* [EXERCISE]: Restate word for word the lines in the listing below, starting at the line containing "Journalists / Media (380, 2502)" and ending at the line containing "24 [tab] (469, 2059)", both included; leave out the rest.

TASK DATA section start

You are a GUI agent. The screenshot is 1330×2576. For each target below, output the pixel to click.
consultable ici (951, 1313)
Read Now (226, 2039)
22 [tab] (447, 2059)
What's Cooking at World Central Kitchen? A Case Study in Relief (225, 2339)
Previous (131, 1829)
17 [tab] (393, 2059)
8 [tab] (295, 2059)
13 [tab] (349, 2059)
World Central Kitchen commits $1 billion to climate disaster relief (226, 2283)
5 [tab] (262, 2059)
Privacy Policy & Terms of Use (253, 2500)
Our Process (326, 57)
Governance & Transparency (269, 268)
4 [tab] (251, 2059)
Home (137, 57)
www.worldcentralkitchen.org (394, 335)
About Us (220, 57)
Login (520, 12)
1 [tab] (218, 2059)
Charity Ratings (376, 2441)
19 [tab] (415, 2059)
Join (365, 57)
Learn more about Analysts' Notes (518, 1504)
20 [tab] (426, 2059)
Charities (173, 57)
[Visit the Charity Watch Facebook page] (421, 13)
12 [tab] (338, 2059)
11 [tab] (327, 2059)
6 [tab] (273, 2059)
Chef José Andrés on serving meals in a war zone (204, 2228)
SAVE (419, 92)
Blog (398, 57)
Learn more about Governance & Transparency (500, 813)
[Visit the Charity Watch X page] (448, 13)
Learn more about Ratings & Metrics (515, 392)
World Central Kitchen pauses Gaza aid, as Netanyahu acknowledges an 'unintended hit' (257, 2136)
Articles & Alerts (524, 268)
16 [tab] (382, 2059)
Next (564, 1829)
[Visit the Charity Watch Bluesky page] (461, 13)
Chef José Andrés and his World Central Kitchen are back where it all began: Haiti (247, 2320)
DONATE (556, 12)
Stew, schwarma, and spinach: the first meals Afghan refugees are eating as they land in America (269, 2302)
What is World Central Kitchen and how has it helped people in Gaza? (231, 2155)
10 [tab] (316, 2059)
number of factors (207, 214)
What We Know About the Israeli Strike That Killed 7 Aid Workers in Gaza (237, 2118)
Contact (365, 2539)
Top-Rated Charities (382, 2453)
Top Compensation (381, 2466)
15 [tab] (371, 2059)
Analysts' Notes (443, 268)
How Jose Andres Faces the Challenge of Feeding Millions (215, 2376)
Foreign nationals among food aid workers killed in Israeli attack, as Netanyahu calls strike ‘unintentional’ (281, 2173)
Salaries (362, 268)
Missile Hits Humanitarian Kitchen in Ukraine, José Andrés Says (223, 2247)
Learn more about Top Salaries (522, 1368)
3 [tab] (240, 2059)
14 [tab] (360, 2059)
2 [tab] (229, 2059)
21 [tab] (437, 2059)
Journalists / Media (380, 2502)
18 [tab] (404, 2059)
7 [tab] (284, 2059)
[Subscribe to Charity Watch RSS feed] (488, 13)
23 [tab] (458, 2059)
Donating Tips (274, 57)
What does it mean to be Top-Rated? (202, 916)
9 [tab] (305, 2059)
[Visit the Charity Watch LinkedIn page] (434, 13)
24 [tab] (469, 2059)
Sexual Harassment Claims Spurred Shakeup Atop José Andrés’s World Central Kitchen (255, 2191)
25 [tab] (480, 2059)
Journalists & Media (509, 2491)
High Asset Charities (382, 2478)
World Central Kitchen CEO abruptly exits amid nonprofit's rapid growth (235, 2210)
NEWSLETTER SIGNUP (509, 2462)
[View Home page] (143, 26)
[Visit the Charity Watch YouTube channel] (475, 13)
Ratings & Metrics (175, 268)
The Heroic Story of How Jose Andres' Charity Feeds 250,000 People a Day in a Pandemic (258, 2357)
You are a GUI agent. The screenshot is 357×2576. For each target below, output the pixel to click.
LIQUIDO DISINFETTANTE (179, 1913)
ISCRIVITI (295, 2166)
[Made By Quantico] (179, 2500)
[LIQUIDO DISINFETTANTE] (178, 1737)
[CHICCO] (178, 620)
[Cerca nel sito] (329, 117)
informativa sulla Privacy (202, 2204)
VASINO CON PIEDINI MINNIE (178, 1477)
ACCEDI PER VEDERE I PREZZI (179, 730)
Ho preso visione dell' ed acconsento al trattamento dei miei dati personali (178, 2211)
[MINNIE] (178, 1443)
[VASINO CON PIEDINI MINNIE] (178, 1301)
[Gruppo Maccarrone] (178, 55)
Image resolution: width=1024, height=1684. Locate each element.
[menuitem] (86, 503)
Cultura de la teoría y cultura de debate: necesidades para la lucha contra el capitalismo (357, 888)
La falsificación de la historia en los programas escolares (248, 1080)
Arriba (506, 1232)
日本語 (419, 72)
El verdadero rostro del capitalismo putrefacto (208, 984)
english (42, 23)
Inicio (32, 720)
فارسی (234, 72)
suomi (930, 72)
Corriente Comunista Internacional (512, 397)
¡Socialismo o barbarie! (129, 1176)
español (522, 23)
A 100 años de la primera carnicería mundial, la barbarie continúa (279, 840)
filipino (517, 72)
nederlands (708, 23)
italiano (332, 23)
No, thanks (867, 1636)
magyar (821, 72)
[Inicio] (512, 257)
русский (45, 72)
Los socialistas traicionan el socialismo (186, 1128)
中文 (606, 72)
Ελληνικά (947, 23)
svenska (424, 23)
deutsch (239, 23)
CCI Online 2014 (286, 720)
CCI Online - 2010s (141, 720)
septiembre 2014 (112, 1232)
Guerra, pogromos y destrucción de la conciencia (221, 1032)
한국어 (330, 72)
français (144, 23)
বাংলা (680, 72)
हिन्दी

TASK DATA section end

* [SOLVED PROBLEM]:
Journalists / Media (380, 2502)
18 [tab] (404, 2059)
7 [tab] (284, 2059)
[Subscribe to Charity Watch RSS feed] (488, 13)
23 [tab] (458, 2059)
Donating Tips (274, 57)
What does it mean to be Top-Rated? (202, 916)
9 [tab] (305, 2059)
[Visit the Charity Watch LinkedIn page] (434, 13)
24 [tab] (469, 2059)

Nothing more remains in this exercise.